How will the terrestrial vegetation of South America respond to global warming and atmospheric CO2 enrichment? Climate alarmists suggest there will be widespread declines in both ecosystem size and productivity. But are these predictions correct? Given the fact that over the past century the Earth has experienced what alarmists refer to as unprecedented rises in both atmospheric temperature and CO2 concentration relative to the past two thousand years and several million years, respectively, plants should already be responding to the changes in these two environmental parameters. And what has that response been? In this summary we consider this question as it applies to locations in South America.
We begin with the long view of the situation provided by Beerling and Mayle (2006) , who investigated the nature of Amazonian ecosystem response to the large-scale environmental changes experienced during glacial-interglacial cycles via a series of 21,000-year simulations. This they accomplished using a dynamic process-based ecosystem model for three scenarios: (1) real-world glacial-to-interglacial changes in CO2 concentration and climate, (2) the real world change in CO2 with a constant preindustrial climate, and (3) the real-world change in climate with a constant preindustrial CO2 concentration. So what did they learn?
During the last glacial maximum, according to the authors, the model suggested that "total above-ground carbon storage in Amazonia was half preindustrial values, indicative of rain forests with markedly lower canopy densities and simpler structures due to lowered CO2 levels, corroborating modeling studies by Cowling (2004) and Cowling et al. (2001)." Thereafter, they say that "biome shifts in ecotonal areas since the last glacial maximum ["the competitive replacement of drought-adapted vegetation (e.g. savanna or deciduous/semideciduous dry forest) by rain forest"] were driven predominantly by climate change, while coincident, increased ecosystem carbon storage throughout the Amazon Basin was driven largely by CO2."
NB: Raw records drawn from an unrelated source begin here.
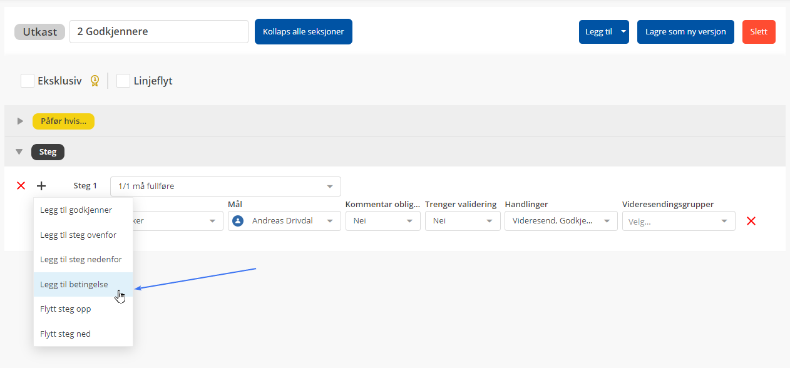Click the '2 Godkjennere' name field
Screen dimensions: 790x368
158,32
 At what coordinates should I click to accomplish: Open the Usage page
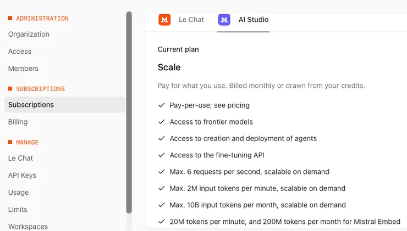(x=18, y=193)
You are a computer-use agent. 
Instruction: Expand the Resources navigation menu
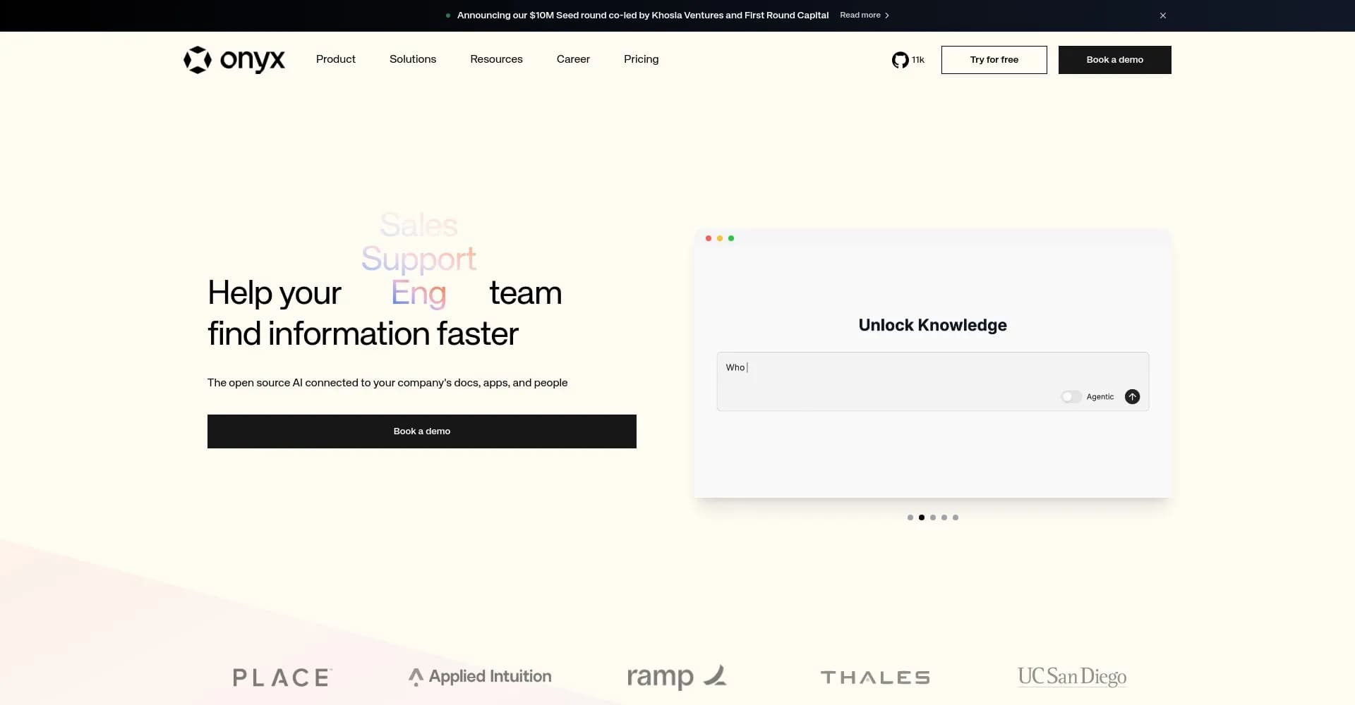click(496, 59)
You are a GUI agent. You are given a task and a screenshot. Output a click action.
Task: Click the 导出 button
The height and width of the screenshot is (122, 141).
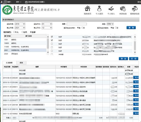click(x=123, y=59)
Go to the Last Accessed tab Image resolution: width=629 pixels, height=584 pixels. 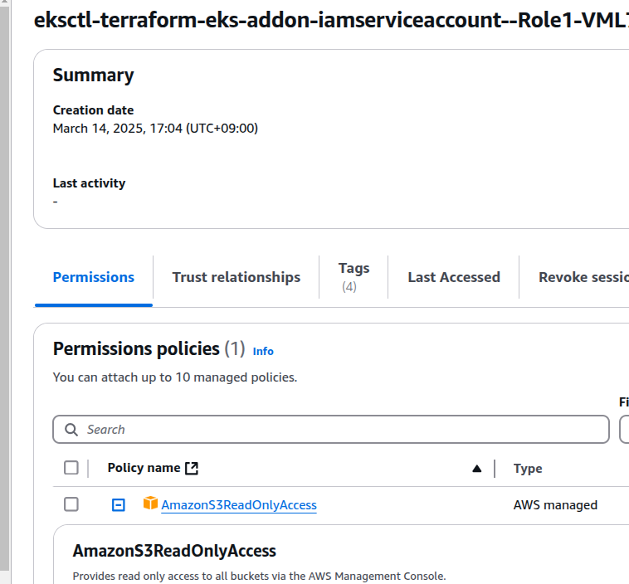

What do these findings have to do with us today? In answering this question, Beerling and Mayle say "the underlying cause for the observed trend of increasing biomass in long-term Amazonian forest plots over recent years, despite drought-induced El Niño events (Phillips et al., 1998; Baker et al., 2004a), has been a subject of considerable debate (Baker et al., 2004a; Wright, 2005)," and in this regard they conclude that "this biomass increase is part of a longterm historical trend driven by anthropogenically induced rising CO2 levels since the 19th century."